Given the matrix ${\bf A} \in {\Bbb R}^{n \times n}$,
$$ \begin{array}{ll} \underset {x \in {\Bbb R}} {\text{minimize}} & \left\| x {\bf I}_n - {\bf A} \right\|_2 \end{array} $$
where $\| \cdot \|_2$ denotes the spectral norm.
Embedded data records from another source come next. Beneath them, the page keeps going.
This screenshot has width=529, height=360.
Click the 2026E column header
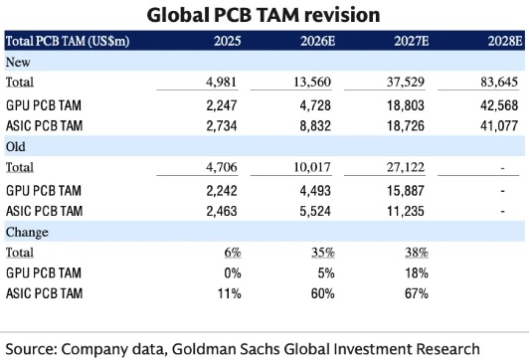318,41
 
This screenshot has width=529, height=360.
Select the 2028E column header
505,41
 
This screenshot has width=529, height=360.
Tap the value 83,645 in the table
499,82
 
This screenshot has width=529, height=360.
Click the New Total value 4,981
222,82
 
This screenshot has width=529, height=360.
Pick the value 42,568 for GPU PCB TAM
499,105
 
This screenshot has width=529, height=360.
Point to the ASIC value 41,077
499,126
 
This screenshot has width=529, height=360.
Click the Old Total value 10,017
312,167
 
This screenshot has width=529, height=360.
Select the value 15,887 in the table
406,191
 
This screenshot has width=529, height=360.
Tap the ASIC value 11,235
406,211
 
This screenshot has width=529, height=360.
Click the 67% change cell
417,293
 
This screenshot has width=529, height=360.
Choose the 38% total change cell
417,253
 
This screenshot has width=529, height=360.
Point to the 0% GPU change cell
233,272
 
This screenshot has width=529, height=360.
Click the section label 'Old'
16,147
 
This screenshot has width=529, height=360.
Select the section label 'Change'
27,232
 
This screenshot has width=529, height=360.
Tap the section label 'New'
18,62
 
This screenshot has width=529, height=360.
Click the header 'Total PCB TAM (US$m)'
68,41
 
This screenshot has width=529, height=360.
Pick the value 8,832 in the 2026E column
315,126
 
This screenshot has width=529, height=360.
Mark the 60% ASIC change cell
323,293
It seems that when $\bf A$ is symmetric, the minimizer is the mid-range of the (real) spectrum of $\bf A$. However, when $\bf A$ is non-symmetric, it is not so straightforward.
$\bf A$ is symmetric
Introducing decision variable $y \in {\Bbb R}$ and rewriting the original minimization problem in epigraph form,
$$ \begin{array}{ll} \underset {x, y \in {\Bbb R}} {\text{minimize}} & y \\ \text{subject to} & - y {\bf I}_n \preceq x {\bf I}_n - {\bf A} \preceq y {\bf I}_n \end{array} $$
After some work, the inequalities can be written as follows,
$$ \begin{aligned} x + y &\geq \lambda_{\max} ({\bf A}) \\ x - y & \leq \lambda_{\min} ({\bf A}) \end{aligned} $$
and, thus, the minimizing $x$ is the mid-range of the (real) spectrum of $\bf A$,
$$ x_{\min} := \arg\min_{x \in {\Bbb R}} \left\| x {\bf I}_n - {\bf A} \right\|_2 = \color{blue}{\frac{\lambda_{\min} ({\bf A}) + \lambda_{\max} ({\bf A})}{2}} $$
If you ever find an use for this result, please let me know.
$\bf A$ is non-symmetric
Again, introducing decision variable $y \in {\Bbb R}$ and rewriting the original minimization problem in epigraph form,
$$ \begin{array}{ll} \underset {x, y \in {\Bbb R}} {\text{minimize}} & y \\ \text{subject to} & \left\| x {\bf I}_n - {\bf A} \right\|_2 \leq y\end{array} $$
or, equivalently,
$$ \begin{array}{ll} \underset {x, y \in {\Bbb R}} {\text{minimize}} & y \\ \text{subject to} & \begin{bmatrix} y {\bf I}_n & x {\bf I}_n - {\bf A} \\ \left( x {\bf I}_n - {\bf A} \right)^\top & y {\bf I}_n \end{bmatrix} \succeq {\bf O}_{2n} \end{array} $$
However, in this case, it is not obvious that the minimizing $x$ is a "nice" function of the spectrum of $\bf A$. Hints would be most welcome.